Gli errori sono tappe obbligate della crescita di un bambino. Molte mamme e molti papà però assumono facilmente un atteggiamento perfezionista nei confronti dei loro figli. Sono molto esigenti e li vorrebbero “perfetti” in ogni ambito. «Viviamo in una società in cui la competizione è considerata spesso un valore irrinunciabile. Scivolare nel perfezionismo ed esigere dai figli la perfezione può essere molto frequente» avverte il dottor Ulisse Mariani, psicologo e psicoterapeuta, ideatore insieme alla collega Rosanna Schiralli della prima scuola online rivolta ai genitori per apprendere il metodo dell’intelligenza emotiva. «Sembra quasi che vi sia una corsa sfrenata ad esigere anche dai più piccoli di essere i primi senza valide ragioni, se non quelle di fare apparire il proprio figlio come il migliore, unico e speciale. È normale che i genitori ambiscano al meglio per i propri figli, ma quando questo desiderio si trasforma in un’ossessione e in condotte controllanti, e talvolta oppressive, diventa una vera e propria disfunzione familiare oltre che educativa» spiega l’esperto.
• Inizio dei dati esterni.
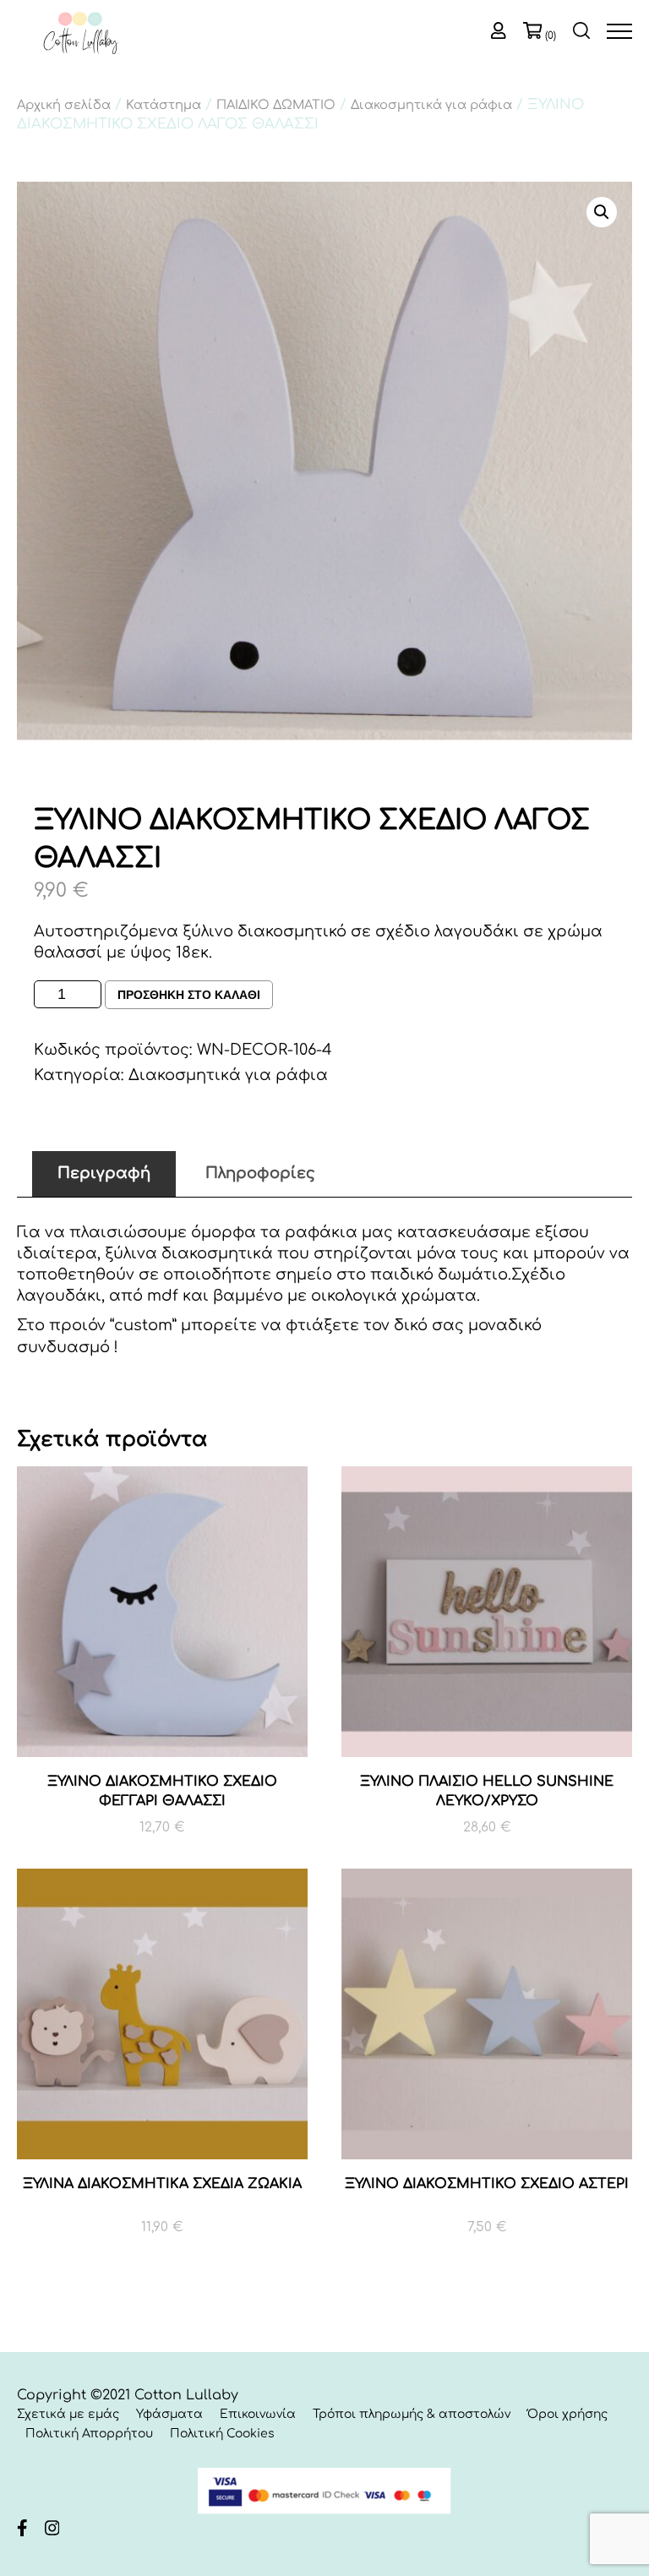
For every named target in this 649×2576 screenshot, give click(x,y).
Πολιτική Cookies (222, 2433)
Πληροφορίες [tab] (260, 1173)
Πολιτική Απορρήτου (89, 2433)
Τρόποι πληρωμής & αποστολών (411, 2414)
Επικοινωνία (258, 2414)
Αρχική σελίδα (64, 105)
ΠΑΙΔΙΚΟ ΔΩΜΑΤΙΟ (275, 105)
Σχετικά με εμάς (68, 2414)
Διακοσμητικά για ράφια (431, 105)
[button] (601, 212)
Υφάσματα (169, 2414)
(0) (550, 35)
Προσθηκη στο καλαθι (188, 994)
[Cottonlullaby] (80, 34)
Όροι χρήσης (567, 2414)
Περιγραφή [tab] (103, 1173)
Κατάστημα (163, 105)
COSA SI NASCONDE DIETRO AL PERFEZIONISMO
«Dietro il perfezionismo di molti genitori si nasconde spesso la volontà di riscatto sociale e professionale. Spesso però si cela anche un’intrinseca volontà di realizzarsi attraverso il figlio, per raggiungere sogni e desideri propri, che magari sono stati infranti. Il perfezionismo può essere inoltre un modo per controllare le pulsioni del bambino e la paura che il figlio possa crescere e diventare autonomo. A volte può anche nascondere una profonda crisi di coppia: condividere ossessivamente con il figlio attività o studio rimanda l’affrontare i conflitti con il proprio partner» spiega lo psicologo Ulisse Mariani.
QUANDO DIVENTA UN PROBLEMA
«Essere dei genitori perfezionisti implica costantemente il porre l’accento sui lati negativi del comportamento o delle condotte del bambino. Sentirsi sempre dire “puoi fare meglio”, “non è andata poi così bene, devi impegnarti di più” e altre frasi simili crea inevitabilmente problemi» spiega lo psicologo Ulisse Mariani. «Il rischio è di diventare loro stessi in prima persona i più rigorosi censori della propria vita. La conseguenza è di inciampare ad ogni passo a causa di un continuo mettere sotto la lente di ingrandimento quanto vanno facendo o dicendo, con un dispendio di energie enorme che dovrebbero invece essere canalizzate e sfruttate per una crescita sana e serena» spiega l’esperto.
QUALI SONO I RISCHI
«Le conseguenze per la crescita e lo sviluppo sono visibili e possono essere anche rilevanti. In un clima di costante pressione e di sensazione di essere sbagliati e di non arrivare mai a soddisfare le aspettative del genitore, i figli possono prendere due strade. Possono avere poca autostima, sentirsi sempre sbagliati e in colpa, mai contenti di sé e tendere per questi motivi verso la chiusura e l’evitamento, non riuscendo mai a capire cosa devono fare per soddisfare la “bulimia” perfezionistica del genitore oppure possono intraprendere la strada della ribellione e dell’aggressività, quasi a cercare disperatamente un ruolo assertivo e visibile a tutti. Talvolta questa ribellione si esplica prevalentemente in ambito intrafamiliare, creando a cascata una serie di disfunzioni e livelli di disadattamento sempre più ampi. Da adulti queste due strade possono poi portare da una parte alla strutturazione di una personalità infelice (inibizione, scontentezza, senso di colpa, incapacità di esplorare, bassa stima di sé, tendenza alla somatizzazione, ossessività, ansia e depressione per non riuscire mai ad arrivare); dall’altra alla formazione di una personalità oppositiva, ma anche dipendente e comunque disadattata» spiega l’esperto.
COSA FARE
«Occorre rimodulare le proprie aspettative e il proprio stile educativo. Si tratta infatti di distinguere quanto appartiene a se stessi in termini di desideri, bisogni e aspettative da quanto invece appartiene realmente al figlio che, pur assomigliandoci, è una persona altra da noi, con desideri sogni, bisogni, capacità e attitudini specifici. È necessario a questo scopo distinguere e riconoscere il bambino dentro di noi (con tutte le rabbie per i sogni irrealizzati) dal nostro figlio reale che aspetta di essere aiutato a crescere nel rispetto della sua unicità. Occorre perciò stare attenti alle traiettorie che i figli indicano sempre, ai talenti così pure come ai limiti e soprattutto a distinguere i propri desideri dai loro» suggerisce lo psicologo Ulisse Mariani.